I can only recommend that you find a company that deals with accounts all year and doesn't just do it as a once a year deal around tax time, it may cost more, but you'll get a whole lot more money back.


----------



## carleo1519 (Jan 14, 2013)

Thanks for your replies though, definitely right on the 'pop ups'


----------



## Palrts (Jul 1, 2010)

*Accounts*

Hi Carleo,

I too am looking for a good accountant with experience with UK and international knowledge as I still have income from UK properties. Does the accountant you found have any experience of this. If you could you send me their contact details it would be a great help.
Thanks,
Pal <snip>



carleo1519 said:


> Ok, thanks for everyone's replies on this.
> 
> I have found an excellent accountant, I did try HR Block and another usual tax suspect that pops up around tax time.
> 
> ...


----------



## FourAgreements (Mar 19, 2014)

Hi Carleo1519,

Just curious, did your tax return get reviewed? The CRA is usually quite suspect of moving expenses and they frequently request supporting documents and receipts.

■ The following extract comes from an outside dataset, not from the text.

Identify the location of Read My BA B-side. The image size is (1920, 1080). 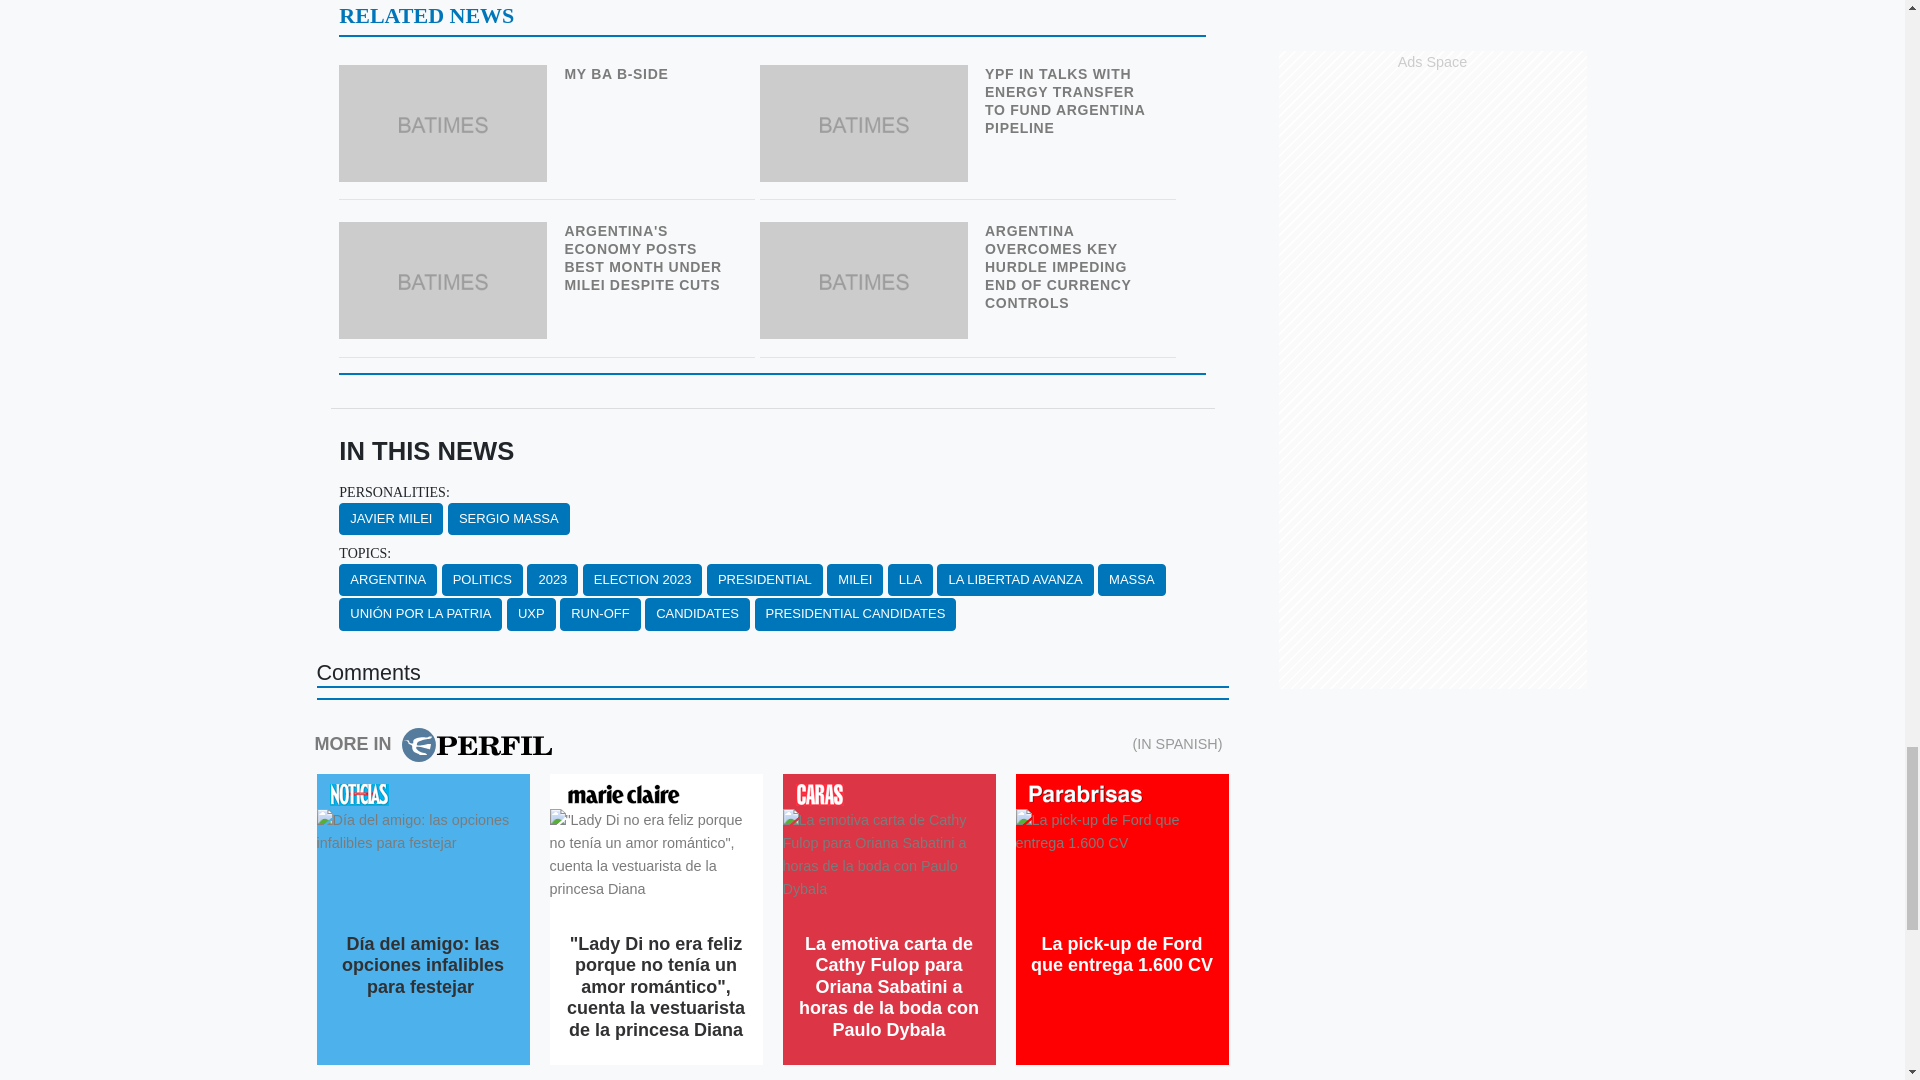
(446, 78).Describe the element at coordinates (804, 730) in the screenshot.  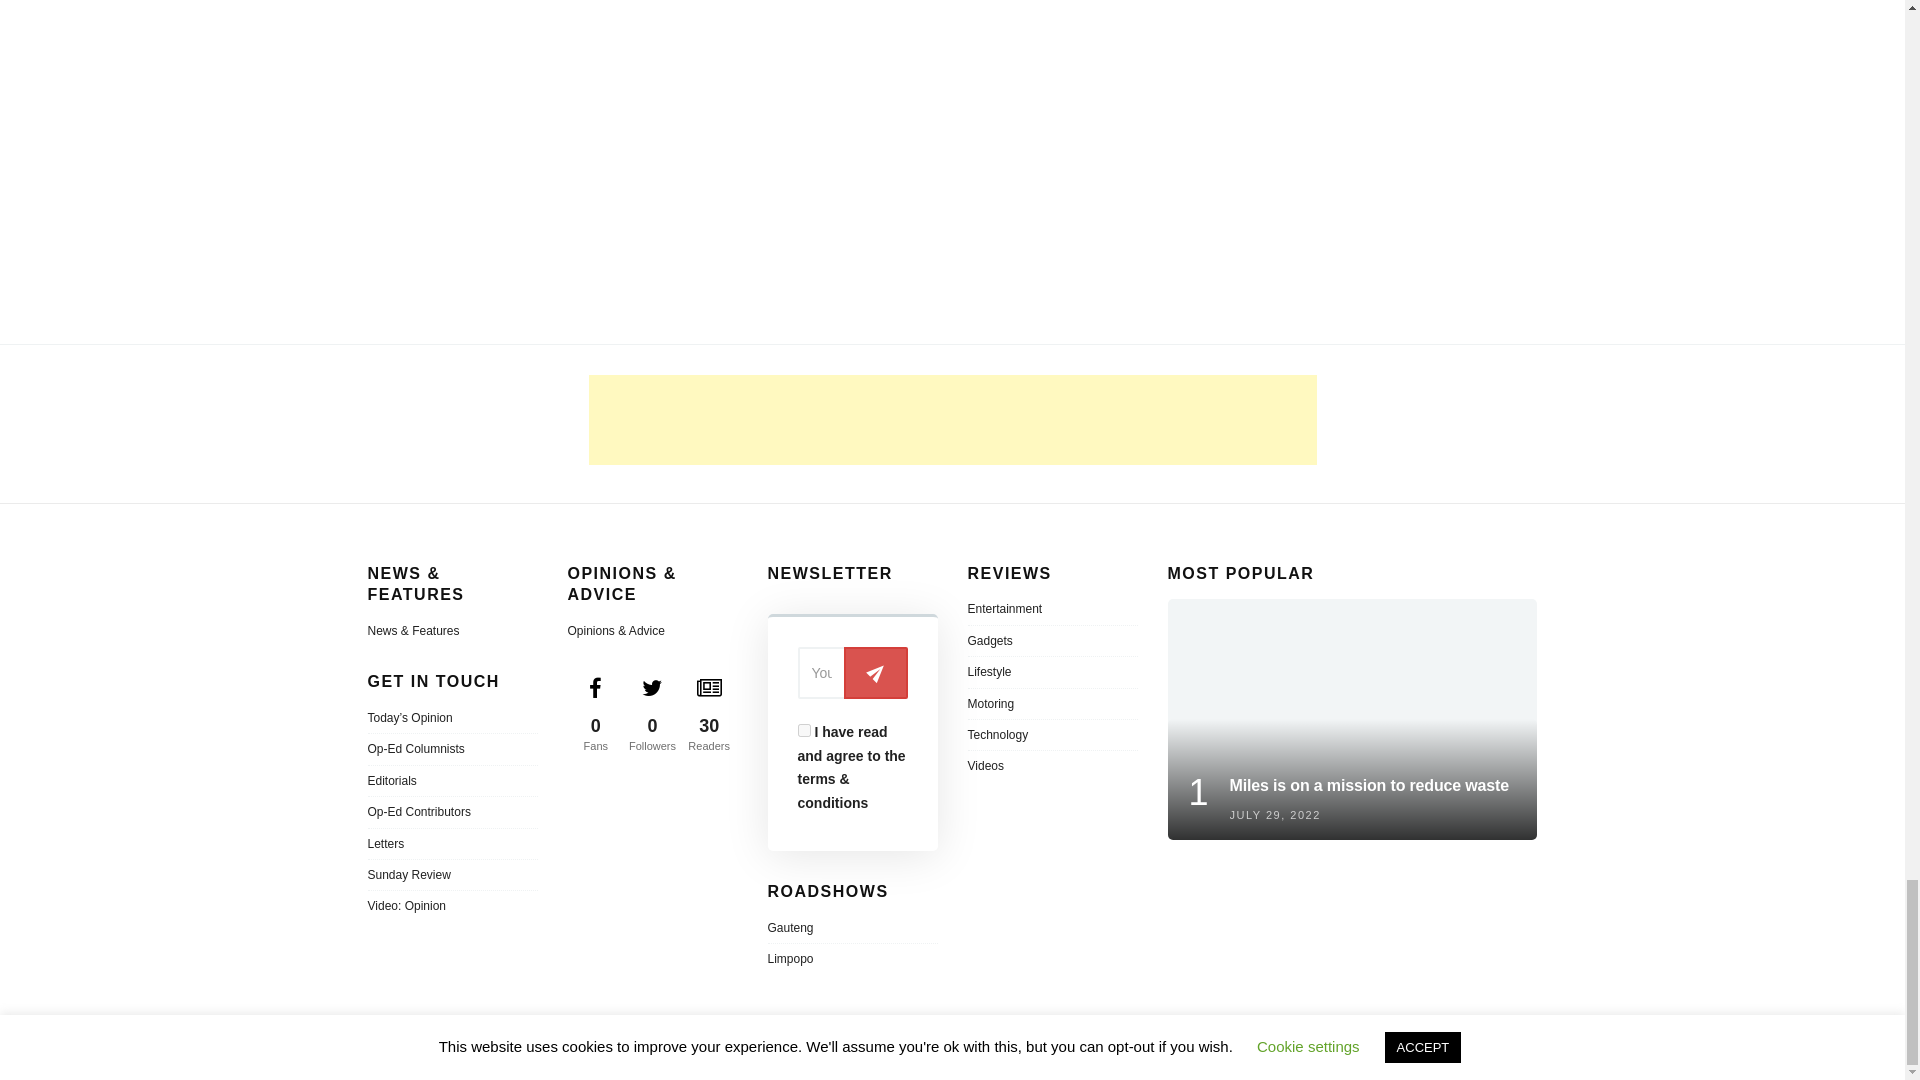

Regarding moving overseas to Canada, I found this on the CRA website. Line 219 - Where did you move?


It sounds like the deductions are only allowed for moves within Canada (except for some exceptions). But I would love to know if yours went through, as we are considering a return to Canada and I'd love to be able to claim the moving expenses!

Thanks 





carleo1519 said:


> Ok, thanks for everyone's replies on this.
> 
> I have found an excellent accountant, I did try HR Block and another usual tax suspect that pops up around tax time.
> 
> ...


----------



## carleo1519 (Jan 14, 2013)

Hey everyone, ok, so I found a company called PI Business Solutions, and in particular Erik Thielsen. He was unable to get any money back on moving expenses but this is because I am not a permanent resident. This should change on e I gain that status. 

You do have to provide earnings from the UK which are still taken into account, and this dictates any potential return from the Canadian tax authority. 

Hope this helps?


----------



## OldPro (Feb 18, 2015)

If you have income from the UK and are a PR of Canada intending to stay long term, then you can make the decision of whether to declare the UK income in the UK or in Canada. 

My wife and I are in that situation and chose to declare all income in Canada just for simplicity's sake at the least. There is some bureaucracy to go through to declare to HMRC in the UK that you will not be paying taxes there but it isn't that difficult.


----------



## patwr (Sep 5, 2015)

When I first arrived in Canada from the US, I was really worried that the Canada Revenue Agency would be tough like the IRS. In my case, the Canada Revenue Agency has been very cooperative and forgiving, and just fixed my mistakes without calling me names or penalizing me. They wanted to see my T2202A, since I was a bit old to be a student, so I just included a copy every time I filed my tax return for a while, and they were happy about that. My experience over the past years (I've been in Canada since 1997 and have since become a Canadian citizen) is that the CRA is helpful if you get a permanent employee and not just someone hired for tax time.


----------